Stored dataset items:
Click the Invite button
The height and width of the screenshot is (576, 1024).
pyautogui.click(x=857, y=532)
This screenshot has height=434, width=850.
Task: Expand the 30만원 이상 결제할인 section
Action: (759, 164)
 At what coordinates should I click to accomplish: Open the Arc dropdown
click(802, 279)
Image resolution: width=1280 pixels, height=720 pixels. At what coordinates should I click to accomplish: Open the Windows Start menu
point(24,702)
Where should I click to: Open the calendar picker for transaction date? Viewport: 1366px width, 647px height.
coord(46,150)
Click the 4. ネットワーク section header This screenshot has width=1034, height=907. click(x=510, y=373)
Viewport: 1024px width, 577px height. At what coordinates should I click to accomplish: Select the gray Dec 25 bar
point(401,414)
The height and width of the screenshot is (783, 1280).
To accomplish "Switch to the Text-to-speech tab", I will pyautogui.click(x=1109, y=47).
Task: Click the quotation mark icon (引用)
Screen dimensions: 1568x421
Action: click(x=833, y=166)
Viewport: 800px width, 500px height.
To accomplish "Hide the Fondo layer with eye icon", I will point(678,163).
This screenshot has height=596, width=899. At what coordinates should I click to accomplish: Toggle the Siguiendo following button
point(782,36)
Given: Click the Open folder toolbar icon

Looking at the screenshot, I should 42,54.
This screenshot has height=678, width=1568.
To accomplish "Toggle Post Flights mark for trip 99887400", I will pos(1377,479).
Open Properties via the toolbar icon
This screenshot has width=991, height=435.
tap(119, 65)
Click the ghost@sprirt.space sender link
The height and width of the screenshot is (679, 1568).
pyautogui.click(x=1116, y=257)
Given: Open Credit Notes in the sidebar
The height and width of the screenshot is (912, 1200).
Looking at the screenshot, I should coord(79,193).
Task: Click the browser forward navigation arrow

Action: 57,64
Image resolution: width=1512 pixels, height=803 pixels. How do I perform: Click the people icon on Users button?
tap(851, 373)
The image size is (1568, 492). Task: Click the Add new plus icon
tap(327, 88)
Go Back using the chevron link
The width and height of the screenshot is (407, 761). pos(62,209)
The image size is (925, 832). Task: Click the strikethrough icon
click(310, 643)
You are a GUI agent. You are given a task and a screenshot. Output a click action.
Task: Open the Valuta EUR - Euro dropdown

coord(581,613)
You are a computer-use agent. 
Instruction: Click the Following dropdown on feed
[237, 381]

- Action item
What you hand back must match the records above exactly.

- Answer below
Click the Invite button
The height and width of the screenshot is (576, 1024).
pyautogui.click(x=857, y=532)
This screenshot has height=434, width=850.
Task: Expand the 30만원 이상 결제할인 section
Action: (759, 164)
 At what coordinates should I click to accomplish: Open the Arc dropdown
click(802, 279)
Image resolution: width=1280 pixels, height=720 pixels. At what coordinates should I click to accomplish: Open the Windows Start menu
point(24,702)
Where should I click to: Open the calendar picker for transaction date? Viewport: 1366px width, 647px height.
coord(46,150)
Click the 4. ネットワーク section header This screenshot has width=1034, height=907. click(x=510, y=373)
Viewport: 1024px width, 577px height. At what coordinates should I click to accomplish: Select the gray Dec 25 bar
point(401,414)
The height and width of the screenshot is (783, 1280).
To accomplish "Switch to the Text-to-speech tab", I will pyautogui.click(x=1109, y=47).
Task: Click the quotation mark icon (引用)
Screen dimensions: 1568x421
Action: click(x=833, y=166)
Viewport: 800px width, 500px height.
To accomplish "Hide the Fondo layer with eye icon", I will point(678,163).
This screenshot has height=596, width=899. At what coordinates should I click to accomplish: Toggle the Siguiendo following button
point(782,36)
Given: Click the Open folder toolbar icon

Looking at the screenshot, I should 42,54.
This screenshot has height=678, width=1568.
To accomplish "Toggle Post Flights mark for trip 99887400", I will pos(1377,479).
Open Properties via the toolbar icon
This screenshot has width=991, height=435.
tap(119, 65)
Click the ghost@sprirt.space sender link
The height and width of the screenshot is (679, 1568).
pyautogui.click(x=1116, y=257)
Given: Open Credit Notes in the sidebar
The height and width of the screenshot is (912, 1200).
Looking at the screenshot, I should coord(79,193).
Task: Click the browser forward navigation arrow

Action: 57,64
Image resolution: width=1512 pixels, height=803 pixels. How do I perform: Click the people icon on Users button?
tap(851, 373)
The image size is (1568, 492). Task: Click the Add new plus icon
tap(327, 88)
Go Back using the chevron link
The width and height of the screenshot is (407, 761). pos(62,209)
The image size is (925, 832). Task: Click the strikethrough icon
click(310, 643)
You are a GUI agent. You are given a task and a screenshot. Output a click action.
Task: Open the Valuta EUR - Euro dropdown

coord(581,613)
You are a computer-use agent. 
Instruction: Click the Following dropdown on feed
[237, 381]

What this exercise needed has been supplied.